I veri punti deboli della catena del valore alimentare sembrerebbero quindi essere agricoltori e trasformatori, che utilizzano macchinari e tecnologie datate e i sistemi di produzione alimentare rimangono disorganizzati e frammentati. La mancanza di accesso a equipaggiamenti specializzati per trasporto, trasformazione, refrigerazione e stoccaggio può solo aggiungere un’ulteriore perdita di cibo in fase di raccolta, post-raccolta e stoccaggio.
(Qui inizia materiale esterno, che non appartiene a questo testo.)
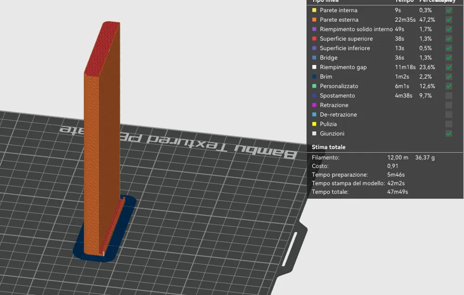Screen dimensions: 464x295
Task: Toggle Parete interna display checkbox
Action: pos(449,10)
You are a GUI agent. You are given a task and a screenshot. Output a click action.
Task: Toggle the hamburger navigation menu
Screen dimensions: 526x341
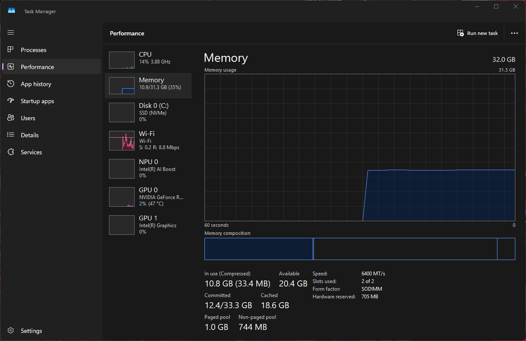pos(11,32)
Al fine di promuovere investimenti nella riduzione di perdite e sprechi, per prima cosa i governi necessitano di creare ambienti commerciali stabili e a basso rischio con regolamentazioni trasparenti e coerenti. I politici possono anche considerare i programmi di sviluppo che supportino le organizzazioni di produttori come le cooperative.
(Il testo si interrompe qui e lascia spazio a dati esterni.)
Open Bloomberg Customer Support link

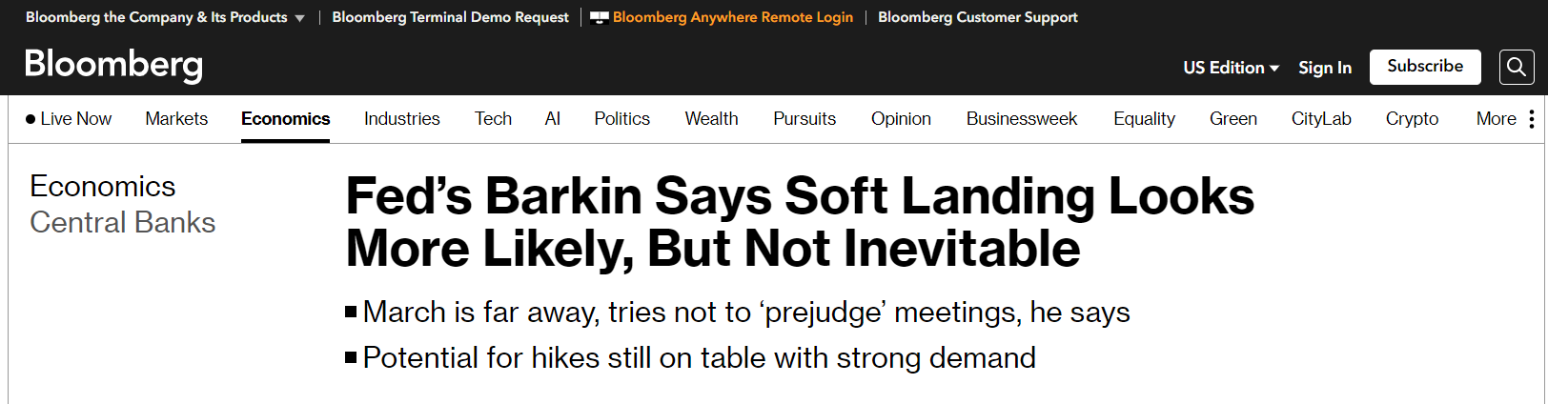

Incoraggiare i piccoli agricoltori a cooperare, ad unirsi, può accrescere l’accesso al credito e aiutarli a fornire i loro prodotti a nuovi mercati nella maniera più efficiente possibile, oltre che a strappare prezzi meglio remunerativi sul mercato alimentare. Eliminare gli sprechi alimentari dei consumatori dei paesi ad alto reddito non si traduce automaticamente nel fatto che le nazioni a basso reddito avranno di più da mangiare. Ridurre però sia le perdite sia gli sprechi può incentivare le entrate e migliorare l’accesso agli alimenti ai gruppi considerati vulnerabili e alle regioni a rischio.
Inoltre, si eliminerebbe la profonda impronta ecologica delle perdite e degli sprechi alimentari. Ogni anno, il mondo utilizza un volume di acqua equivalente al flusso annuale del fiume russo Volga – e aggiunge 3,3 miliardi di tonnellate di gas serra all’atmosfera del pianeta – e solo per produrre il cibo che non si mangia.
Il Forum economico mondiale di Davos, in Svizzera, ha affrontato questa problematica e il Parlamento Europeo ha chiesto agli Stati membri di ridurre le perdite e gli sprechi del 50% entro il 2025. Nel frattempo la FAO continuerà a supportare gli sforzi fatti finora con l’iniziativa globale “Save Food“.